Fall and winter are the seasons for fun holidays, gathering with friends and family, and more. The fall and winter seasons are also hard times of the year for people who suffer from asthma. Along with all the gatherings and celebrations, there is an increased risk of the spread of contagious illnesses, such as colds and flu (influenza). For most healthy people, catching a cold or the flu isn’t cause for concern. These illnesses generally pass on over time, leaving the patient tired, but able to recover. However, colds and flu can be dangerous for those who have chronic illnesses, such as asthma.
What is the Flu?
Influenza (flu) is a highly contagious illness caused by viruses; the illness can be mild or severe, and can sometimes even lead to death. The following is a list of common flu symptoms:
• Sore throat
• Runny/stuffy nose
• Body and muscle aches
• Some, but not all, people may experience nausea and vomiting.
Why is the Flu Dangerous for Asthmatics?
The flu can be a dangerous illness for healthy people, but influenza is even more dangerous for those who have lung diseases, such as asthma. Asthma causes a narrowing of the airways which impairs lung function, making breathing more difficult. An illness such as the flu attacks the respiratory system, including the lungs, and it can cause further damage and impairment of lung function, making this illness very dangerous for asthmatics. For patients who have lung disease, the flu has been known to also cause a secondary infection such as bacterial pneumonia.
There is good news in the battle against influenza. The flu is preventable with a yearly vaccination, along with practicing good hygiene, eating a proper diet and getting enough sleep. Receiving a yearly flu shot is one of the best ways to avoid this illness. Doctors recommend that everyone get a yearly flu shot, but especially those in these risk groups:
• Pregnant women
• Children and teenagers between the ages of 6 and 18 years of age
• People who suffer from chronic illnesses such as: chronic lung disease, cancer, diabetes, liver disease, blood diseases
• Patients who have suppressed immune systems, have HIV
• Caregivers who live with those in at-risk groups
• Adults over the age of 50
While flu shots are considered safe for most asthmatics, you should use caution if you’re allergic to eggs, and/or have suffered a severe allergic reaction to the vaccine in the past. Be sure to discuss this situation with your health care provider. Asthmatics should also avoid the nasal flu vaccine which is made from the live virus that causes influenza.
When to Get Your Flu Shot
Flu vaccine is generally available in October and November at most health clinics. Asthma patients should check with their doctor/health care provider to see when it is best to receive their flu shot. The flu vaccination takes about two weeks to get the immune system prepared to fight the flu. Asthma patients should get their flu shots as early in the season as possible.

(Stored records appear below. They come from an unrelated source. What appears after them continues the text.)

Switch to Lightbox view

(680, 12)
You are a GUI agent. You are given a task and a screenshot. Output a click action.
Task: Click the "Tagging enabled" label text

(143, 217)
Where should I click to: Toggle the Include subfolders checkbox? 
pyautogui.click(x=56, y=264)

What to do if you catch the flu?
It’s very important for asthmatics to get in touch with their health care provider as soon as possible. Early treatment of the flu, with certain anti-viral drugs, can lesson the severity and length of the patient’s illness. Your doctor/health care provider will help you to find the best way to deal with your asthma and the flu. Be sure to follow all recommendations, and call your doctor/health care provider should your symptoms become worse.

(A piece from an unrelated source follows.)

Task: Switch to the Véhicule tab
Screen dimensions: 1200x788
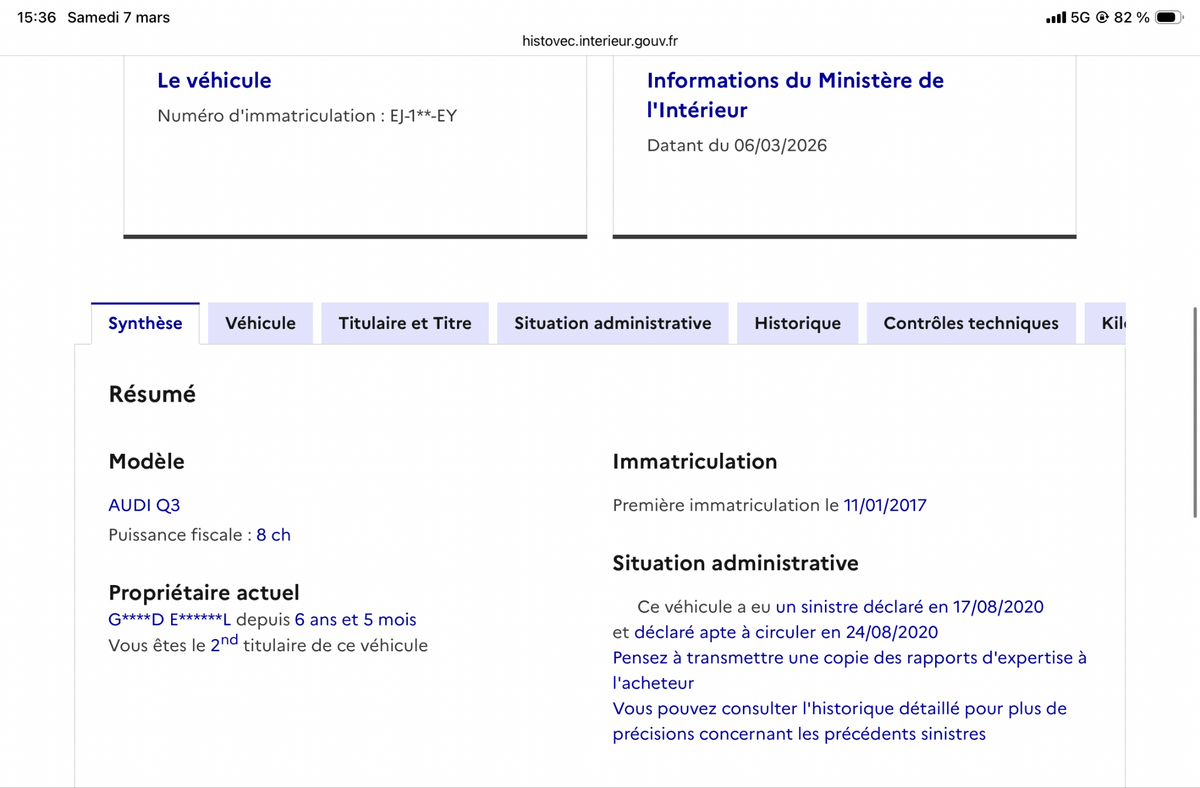Action: 261,323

A Friendly Reminder: Get Your Flu Shot
Everyone should get their flu shots. This is the best way to keep family and friends safe from catching the flu. However, those in the high-risk groups definitely need to receive their flu vaccination every year, including those who have asthma. Asthma is a dangerous disease by itself, but can become even more dangerous when combined with influenza. The best and easiest flu prevention for asthma patients is the yearly flu vaccination.
Wishing you all a happy and safe flu season!